• **What you have to do**
Top to bottom, every record is to be copied word for word.

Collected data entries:
Start of Block

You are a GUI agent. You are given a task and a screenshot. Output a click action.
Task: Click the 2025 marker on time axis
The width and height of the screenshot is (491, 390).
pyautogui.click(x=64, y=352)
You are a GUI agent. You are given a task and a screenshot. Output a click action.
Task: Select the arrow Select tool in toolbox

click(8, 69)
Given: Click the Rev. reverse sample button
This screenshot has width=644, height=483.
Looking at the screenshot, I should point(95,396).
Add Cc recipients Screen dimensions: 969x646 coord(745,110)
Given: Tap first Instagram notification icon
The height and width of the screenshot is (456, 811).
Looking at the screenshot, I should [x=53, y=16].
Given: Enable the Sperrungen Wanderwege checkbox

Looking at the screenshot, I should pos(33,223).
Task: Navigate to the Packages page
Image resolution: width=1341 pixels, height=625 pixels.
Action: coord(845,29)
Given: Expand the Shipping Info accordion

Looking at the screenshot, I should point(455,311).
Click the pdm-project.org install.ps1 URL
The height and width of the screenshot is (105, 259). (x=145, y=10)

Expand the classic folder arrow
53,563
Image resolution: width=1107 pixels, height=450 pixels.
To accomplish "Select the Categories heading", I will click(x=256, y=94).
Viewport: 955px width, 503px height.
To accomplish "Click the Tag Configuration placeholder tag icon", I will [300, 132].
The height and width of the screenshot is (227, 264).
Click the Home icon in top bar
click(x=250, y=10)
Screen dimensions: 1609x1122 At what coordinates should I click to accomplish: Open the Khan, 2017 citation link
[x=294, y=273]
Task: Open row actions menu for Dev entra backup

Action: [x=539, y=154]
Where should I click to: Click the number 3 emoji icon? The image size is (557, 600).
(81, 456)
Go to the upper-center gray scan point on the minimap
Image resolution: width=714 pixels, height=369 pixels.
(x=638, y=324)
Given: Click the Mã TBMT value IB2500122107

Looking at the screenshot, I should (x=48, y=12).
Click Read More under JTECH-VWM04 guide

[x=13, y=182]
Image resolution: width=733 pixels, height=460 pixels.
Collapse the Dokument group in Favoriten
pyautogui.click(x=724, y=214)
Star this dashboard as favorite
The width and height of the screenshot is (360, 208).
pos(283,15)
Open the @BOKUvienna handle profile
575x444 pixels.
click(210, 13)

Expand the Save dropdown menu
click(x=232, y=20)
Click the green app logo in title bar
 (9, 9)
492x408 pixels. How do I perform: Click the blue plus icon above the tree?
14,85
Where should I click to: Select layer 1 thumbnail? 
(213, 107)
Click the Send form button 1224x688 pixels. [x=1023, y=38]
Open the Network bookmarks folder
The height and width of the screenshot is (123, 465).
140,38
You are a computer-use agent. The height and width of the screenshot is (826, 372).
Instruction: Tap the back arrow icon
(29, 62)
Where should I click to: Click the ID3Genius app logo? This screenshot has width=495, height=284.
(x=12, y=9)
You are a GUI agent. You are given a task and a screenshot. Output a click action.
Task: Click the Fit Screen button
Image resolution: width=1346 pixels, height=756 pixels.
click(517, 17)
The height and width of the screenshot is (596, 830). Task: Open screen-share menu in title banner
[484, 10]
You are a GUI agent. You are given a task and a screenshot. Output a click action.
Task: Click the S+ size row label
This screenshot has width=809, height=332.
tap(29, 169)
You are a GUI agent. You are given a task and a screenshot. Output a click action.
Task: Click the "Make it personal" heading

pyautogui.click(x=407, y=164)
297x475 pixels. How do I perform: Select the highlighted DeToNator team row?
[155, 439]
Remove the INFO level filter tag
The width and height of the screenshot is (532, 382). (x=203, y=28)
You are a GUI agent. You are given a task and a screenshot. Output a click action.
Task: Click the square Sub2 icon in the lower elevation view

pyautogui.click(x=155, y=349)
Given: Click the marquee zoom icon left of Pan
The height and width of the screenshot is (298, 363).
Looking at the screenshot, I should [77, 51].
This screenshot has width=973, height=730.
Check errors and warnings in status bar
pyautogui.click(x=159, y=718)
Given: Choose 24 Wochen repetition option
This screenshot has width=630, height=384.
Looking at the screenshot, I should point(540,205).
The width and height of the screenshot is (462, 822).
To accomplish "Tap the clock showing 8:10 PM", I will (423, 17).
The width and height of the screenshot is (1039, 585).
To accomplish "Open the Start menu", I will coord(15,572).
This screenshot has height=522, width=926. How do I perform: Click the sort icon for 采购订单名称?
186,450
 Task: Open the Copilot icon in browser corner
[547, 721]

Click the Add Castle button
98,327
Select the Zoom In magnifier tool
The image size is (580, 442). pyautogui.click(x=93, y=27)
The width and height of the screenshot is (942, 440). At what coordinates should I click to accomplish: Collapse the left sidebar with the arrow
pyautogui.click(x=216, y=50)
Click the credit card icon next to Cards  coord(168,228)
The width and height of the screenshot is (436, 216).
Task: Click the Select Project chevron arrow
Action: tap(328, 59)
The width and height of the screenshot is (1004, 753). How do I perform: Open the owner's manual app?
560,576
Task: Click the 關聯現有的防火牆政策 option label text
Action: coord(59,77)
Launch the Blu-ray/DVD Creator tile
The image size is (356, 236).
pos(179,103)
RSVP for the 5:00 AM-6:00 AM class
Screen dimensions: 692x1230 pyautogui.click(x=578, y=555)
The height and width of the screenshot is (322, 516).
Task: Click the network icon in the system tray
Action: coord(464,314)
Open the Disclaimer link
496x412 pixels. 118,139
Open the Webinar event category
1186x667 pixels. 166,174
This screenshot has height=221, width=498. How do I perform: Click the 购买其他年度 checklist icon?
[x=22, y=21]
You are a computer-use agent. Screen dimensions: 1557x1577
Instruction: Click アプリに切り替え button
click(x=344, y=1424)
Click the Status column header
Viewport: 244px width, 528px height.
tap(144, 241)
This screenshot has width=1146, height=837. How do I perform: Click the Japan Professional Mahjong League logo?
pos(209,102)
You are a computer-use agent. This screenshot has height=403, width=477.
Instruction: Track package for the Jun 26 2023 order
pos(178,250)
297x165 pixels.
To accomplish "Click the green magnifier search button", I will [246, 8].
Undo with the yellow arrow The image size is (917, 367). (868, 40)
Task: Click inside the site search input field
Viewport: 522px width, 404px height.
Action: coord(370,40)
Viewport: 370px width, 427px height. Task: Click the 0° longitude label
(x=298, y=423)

End of Block

• **Solution for this exercise**
You are a GUI agent. You are given a task and a screenshot. Output a click action.
Task: Click the 2025 marker on time axis
The width and height of the screenshot is (491, 390).
pyautogui.click(x=64, y=352)
You are a GUI agent. You are given a task and a screenshot. Output a click action.
Task: Select the arrow Select tool in toolbox

click(8, 69)
Given: Click the Rev. reverse sample button
This screenshot has width=644, height=483.
Looking at the screenshot, I should point(95,396).
Add Cc recipients Screen dimensions: 969x646 coord(745,110)
Given: Tap first Instagram notification icon
The height and width of the screenshot is (456, 811).
Looking at the screenshot, I should [x=53, y=16].
Given: Enable the Sperrungen Wanderwege checkbox

Looking at the screenshot, I should pos(33,223).
Task: Navigate to the Packages page
Image resolution: width=1341 pixels, height=625 pixels.
Action: coord(845,29)
Given: Expand the Shipping Info accordion

Looking at the screenshot, I should point(455,311).
Click the pdm-project.org install.ps1 URL
The height and width of the screenshot is (105, 259). (x=145, y=10)

Expand the classic folder arrow
53,563
Image resolution: width=1107 pixels, height=450 pixels.
To accomplish "Select the Categories heading", I will click(x=256, y=94).
Viewport: 955px width, 503px height.
To accomplish "Click the Tag Configuration placeholder tag icon", I will [300, 132].
The height and width of the screenshot is (227, 264).
Click the Home icon in top bar
click(x=250, y=10)
Screen dimensions: 1609x1122 At what coordinates should I click to accomplish: Open the Khan, 2017 citation link
[x=294, y=273]
Task: Open row actions menu for Dev entra backup

Action: [x=539, y=154]
Where should I click to: Click the number 3 emoji icon? The image size is (557, 600).
(81, 456)
Go to the upper-center gray scan point on the minimap
Image resolution: width=714 pixels, height=369 pixels.
(x=638, y=324)
Given: Click the Mã TBMT value IB2500122107

Looking at the screenshot, I should (x=48, y=12).
Click Read More under JTECH-VWM04 guide

[x=13, y=182]
Image resolution: width=733 pixels, height=460 pixels.
Collapse the Dokument group in Favoriten
pyautogui.click(x=724, y=214)
Star this dashboard as favorite
The width and height of the screenshot is (360, 208).
pos(283,15)
Open the @BOKUvienna handle profile
575x444 pixels.
click(210, 13)

Expand the Save dropdown menu
click(x=232, y=20)
Click the green app logo in title bar
 (9, 9)
492x408 pixels. How do I perform: Click the blue plus icon above the tree?
14,85
Where should I click to: Select layer 1 thumbnail? 
(213, 107)
Click the Send form button 1224x688 pixels. [x=1023, y=38]
Open the Network bookmarks folder
The height and width of the screenshot is (123, 465).
140,38
You are a computer-use agent. The height and width of the screenshot is (826, 372).
Instruction: Tap the back arrow icon
(29, 62)
Where should I click to: Click the ID3Genius app logo? This screenshot has width=495, height=284.
(x=12, y=9)
You are a GUI agent. You are given a task and a screenshot. Output a click action.
Task: Click the Fit Screen button
Image resolution: width=1346 pixels, height=756 pixels.
click(517, 17)
The height and width of the screenshot is (596, 830). Task: Open screen-share menu in title banner
[484, 10]
You are a GUI agent. You are given a task and a screenshot. Output a click action.
Task: Click the S+ size row label
This screenshot has width=809, height=332.
tap(29, 169)
You are a GUI agent. You are given a task and a screenshot. Output a click action.
Task: Click the "Make it personal" heading

pyautogui.click(x=407, y=164)
297x475 pixels. How do I perform: Select the highlighted DeToNator team row?
[155, 439]
Remove the INFO level filter tag
The width and height of the screenshot is (532, 382). (x=203, y=28)
You are a GUI agent. You are given a task and a screenshot. Output a click action.
Task: Click the square Sub2 icon in the lower elevation view

pyautogui.click(x=155, y=349)
Given: Click the marquee zoom icon left of Pan
The height and width of the screenshot is (298, 363).
Looking at the screenshot, I should [77, 51].
This screenshot has width=973, height=730.
Check errors and warnings in status bar
pyautogui.click(x=159, y=718)
Given: Choose 24 Wochen repetition option
This screenshot has width=630, height=384.
Looking at the screenshot, I should point(540,205).
The width and height of the screenshot is (462, 822).
To accomplish "Tap the clock showing 8:10 PM", I will (423, 17).
The width and height of the screenshot is (1039, 585).
To accomplish "Open the Start menu", I will coord(15,572).
This screenshot has height=522, width=926. How do I perform: Click the sort icon for 采购订单名称?
186,450
 Task: Open the Copilot icon in browser corner
[547, 721]

Click the Add Castle button
98,327
Select the Zoom In magnifier tool
The image size is (580, 442). pyautogui.click(x=93, y=27)
The width and height of the screenshot is (942, 440). At what coordinates should I click to accomplish: Collapse the left sidebar with the arrow
pyautogui.click(x=216, y=50)
Click the credit card icon next to Cards  coord(168,228)
The width and height of the screenshot is (436, 216).
Task: Click the Select Project chevron arrow
Action: tap(328, 59)
The width and height of the screenshot is (1004, 753). How do I perform: Open the owner's manual app?
560,576
Task: Click the 關聯現有的防火牆政策 option label text
Action: coord(59,77)
Launch the Blu-ray/DVD Creator tile
The image size is (356, 236).
pos(179,103)
RSVP for the 5:00 AM-6:00 AM class
Screen dimensions: 692x1230 pyautogui.click(x=578, y=555)
The height and width of the screenshot is (322, 516).
Task: Click the network icon in the system tray
Action: coord(464,314)
Open the Disclaimer link
496x412 pixels. 118,139
Open the Webinar event category
1186x667 pixels. 166,174
This screenshot has height=221, width=498. How do I perform: Click the 购买其他年度 checklist icon?
[x=22, y=21]
You are a computer-use agent. Screen dimensions: 1557x1577
Instruction: Click アプリに切り替え button
click(x=344, y=1424)
Click the Status column header
Viewport: 244px width, 528px height.
tap(144, 241)
This screenshot has width=1146, height=837. How do I perform: Click the Japan Professional Mahjong League logo?
pos(209,102)
You are a computer-use agent. This screenshot has height=403, width=477.
Instruction: Track package for the Jun 26 2023 order
pos(178,250)
297x165 pixels.
To accomplish "Click the green magnifier search button", I will [246, 8].
Undo with the yellow arrow The image size is (917, 367). (868, 40)
Task: Click inside the site search input field
Viewport: 522px width, 404px height.
Action: coord(370,40)
Viewport: 370px width, 427px height. Task: Click the 0° longitude label
(x=298, y=423)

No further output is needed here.